*** Information shown ***

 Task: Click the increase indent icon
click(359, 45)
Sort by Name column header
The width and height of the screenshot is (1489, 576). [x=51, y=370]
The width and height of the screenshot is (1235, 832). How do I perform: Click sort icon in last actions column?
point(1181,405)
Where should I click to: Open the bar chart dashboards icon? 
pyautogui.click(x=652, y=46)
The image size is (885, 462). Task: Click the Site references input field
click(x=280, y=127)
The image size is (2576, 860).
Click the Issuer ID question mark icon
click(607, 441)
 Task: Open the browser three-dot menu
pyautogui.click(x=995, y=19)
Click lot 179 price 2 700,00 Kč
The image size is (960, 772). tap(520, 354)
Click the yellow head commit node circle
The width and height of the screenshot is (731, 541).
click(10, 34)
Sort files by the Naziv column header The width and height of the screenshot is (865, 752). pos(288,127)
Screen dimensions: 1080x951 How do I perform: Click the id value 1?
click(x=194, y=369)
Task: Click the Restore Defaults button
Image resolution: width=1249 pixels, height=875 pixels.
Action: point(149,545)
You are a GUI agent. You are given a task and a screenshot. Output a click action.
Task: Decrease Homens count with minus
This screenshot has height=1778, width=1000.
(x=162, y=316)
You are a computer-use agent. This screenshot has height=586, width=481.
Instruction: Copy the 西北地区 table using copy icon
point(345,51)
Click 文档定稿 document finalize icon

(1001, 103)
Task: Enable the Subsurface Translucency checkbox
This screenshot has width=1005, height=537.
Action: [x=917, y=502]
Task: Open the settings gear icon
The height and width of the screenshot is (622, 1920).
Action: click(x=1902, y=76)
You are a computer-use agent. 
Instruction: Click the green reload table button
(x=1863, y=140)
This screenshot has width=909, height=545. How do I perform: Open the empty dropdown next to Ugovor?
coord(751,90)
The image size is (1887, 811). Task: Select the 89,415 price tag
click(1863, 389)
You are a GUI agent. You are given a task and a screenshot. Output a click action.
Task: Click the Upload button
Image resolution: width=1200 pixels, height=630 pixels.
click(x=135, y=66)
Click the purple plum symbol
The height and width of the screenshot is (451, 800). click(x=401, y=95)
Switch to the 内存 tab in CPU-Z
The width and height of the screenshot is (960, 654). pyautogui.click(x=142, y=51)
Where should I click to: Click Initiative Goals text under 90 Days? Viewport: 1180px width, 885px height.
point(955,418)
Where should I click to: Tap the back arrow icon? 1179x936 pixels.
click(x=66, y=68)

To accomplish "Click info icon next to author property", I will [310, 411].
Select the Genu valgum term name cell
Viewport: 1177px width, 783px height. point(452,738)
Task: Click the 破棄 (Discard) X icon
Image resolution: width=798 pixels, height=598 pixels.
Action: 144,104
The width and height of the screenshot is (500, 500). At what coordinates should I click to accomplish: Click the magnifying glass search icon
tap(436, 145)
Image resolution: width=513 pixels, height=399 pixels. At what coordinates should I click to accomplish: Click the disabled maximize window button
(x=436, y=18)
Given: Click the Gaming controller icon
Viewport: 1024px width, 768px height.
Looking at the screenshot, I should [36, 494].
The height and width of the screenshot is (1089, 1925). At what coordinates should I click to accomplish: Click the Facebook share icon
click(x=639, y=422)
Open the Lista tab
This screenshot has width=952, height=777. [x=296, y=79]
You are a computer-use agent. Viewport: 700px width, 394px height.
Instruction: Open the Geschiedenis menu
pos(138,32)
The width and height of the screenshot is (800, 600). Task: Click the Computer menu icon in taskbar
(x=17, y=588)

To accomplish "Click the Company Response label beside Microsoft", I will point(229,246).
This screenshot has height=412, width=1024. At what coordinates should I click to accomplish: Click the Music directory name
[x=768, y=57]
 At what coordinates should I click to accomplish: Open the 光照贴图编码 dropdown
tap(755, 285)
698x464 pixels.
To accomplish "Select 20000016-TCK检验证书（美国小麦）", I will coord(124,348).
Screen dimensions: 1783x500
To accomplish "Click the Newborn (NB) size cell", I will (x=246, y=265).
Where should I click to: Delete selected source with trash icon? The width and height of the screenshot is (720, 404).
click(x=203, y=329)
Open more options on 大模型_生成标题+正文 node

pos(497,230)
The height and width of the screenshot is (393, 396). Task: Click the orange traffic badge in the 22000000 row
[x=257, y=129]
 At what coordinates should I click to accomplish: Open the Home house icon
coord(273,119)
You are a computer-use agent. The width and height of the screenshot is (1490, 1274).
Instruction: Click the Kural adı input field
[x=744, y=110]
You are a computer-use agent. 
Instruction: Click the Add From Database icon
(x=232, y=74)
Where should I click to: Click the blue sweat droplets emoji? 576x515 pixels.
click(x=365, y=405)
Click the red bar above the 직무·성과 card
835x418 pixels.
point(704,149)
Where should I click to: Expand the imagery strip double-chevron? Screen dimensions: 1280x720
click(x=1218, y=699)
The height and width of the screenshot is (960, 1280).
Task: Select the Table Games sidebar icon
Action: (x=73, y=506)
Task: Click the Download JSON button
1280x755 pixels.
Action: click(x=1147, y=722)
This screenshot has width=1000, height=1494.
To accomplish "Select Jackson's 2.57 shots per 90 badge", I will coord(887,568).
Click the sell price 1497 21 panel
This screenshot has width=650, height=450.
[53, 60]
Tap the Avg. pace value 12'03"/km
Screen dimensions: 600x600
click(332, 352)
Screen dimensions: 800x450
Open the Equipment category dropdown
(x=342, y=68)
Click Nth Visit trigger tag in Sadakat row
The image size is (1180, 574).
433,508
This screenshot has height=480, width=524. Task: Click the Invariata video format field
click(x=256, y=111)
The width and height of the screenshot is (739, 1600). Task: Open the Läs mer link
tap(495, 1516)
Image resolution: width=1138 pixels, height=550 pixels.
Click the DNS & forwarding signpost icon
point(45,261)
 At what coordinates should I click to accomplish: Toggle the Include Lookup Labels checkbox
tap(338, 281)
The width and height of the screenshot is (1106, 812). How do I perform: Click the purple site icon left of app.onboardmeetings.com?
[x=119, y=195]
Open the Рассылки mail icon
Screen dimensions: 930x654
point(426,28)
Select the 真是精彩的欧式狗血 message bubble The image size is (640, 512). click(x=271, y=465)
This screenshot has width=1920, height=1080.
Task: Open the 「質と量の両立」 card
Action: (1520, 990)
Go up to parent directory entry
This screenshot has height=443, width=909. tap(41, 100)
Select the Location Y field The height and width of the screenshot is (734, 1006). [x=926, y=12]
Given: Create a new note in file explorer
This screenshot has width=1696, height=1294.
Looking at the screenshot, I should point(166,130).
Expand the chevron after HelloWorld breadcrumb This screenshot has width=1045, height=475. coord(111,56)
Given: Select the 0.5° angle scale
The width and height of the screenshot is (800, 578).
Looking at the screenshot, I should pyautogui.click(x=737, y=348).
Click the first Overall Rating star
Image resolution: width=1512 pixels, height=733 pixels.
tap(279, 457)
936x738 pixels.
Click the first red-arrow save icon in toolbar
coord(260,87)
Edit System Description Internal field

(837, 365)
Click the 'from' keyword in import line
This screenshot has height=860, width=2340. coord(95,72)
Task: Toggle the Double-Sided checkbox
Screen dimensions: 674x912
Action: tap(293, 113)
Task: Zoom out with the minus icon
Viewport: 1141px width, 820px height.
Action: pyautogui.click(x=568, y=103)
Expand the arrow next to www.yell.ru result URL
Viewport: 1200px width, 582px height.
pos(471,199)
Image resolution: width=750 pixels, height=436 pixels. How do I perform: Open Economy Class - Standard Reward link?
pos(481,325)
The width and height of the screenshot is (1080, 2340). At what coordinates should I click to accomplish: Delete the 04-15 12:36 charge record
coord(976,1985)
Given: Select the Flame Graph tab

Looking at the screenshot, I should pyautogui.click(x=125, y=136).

*** End of Information shown ***

** Work request **
If a line of the data above contains "minus", copy it out.

** Exercise solution **
Task: Decrease Homens count with minus
Task: Zoom out with the minus icon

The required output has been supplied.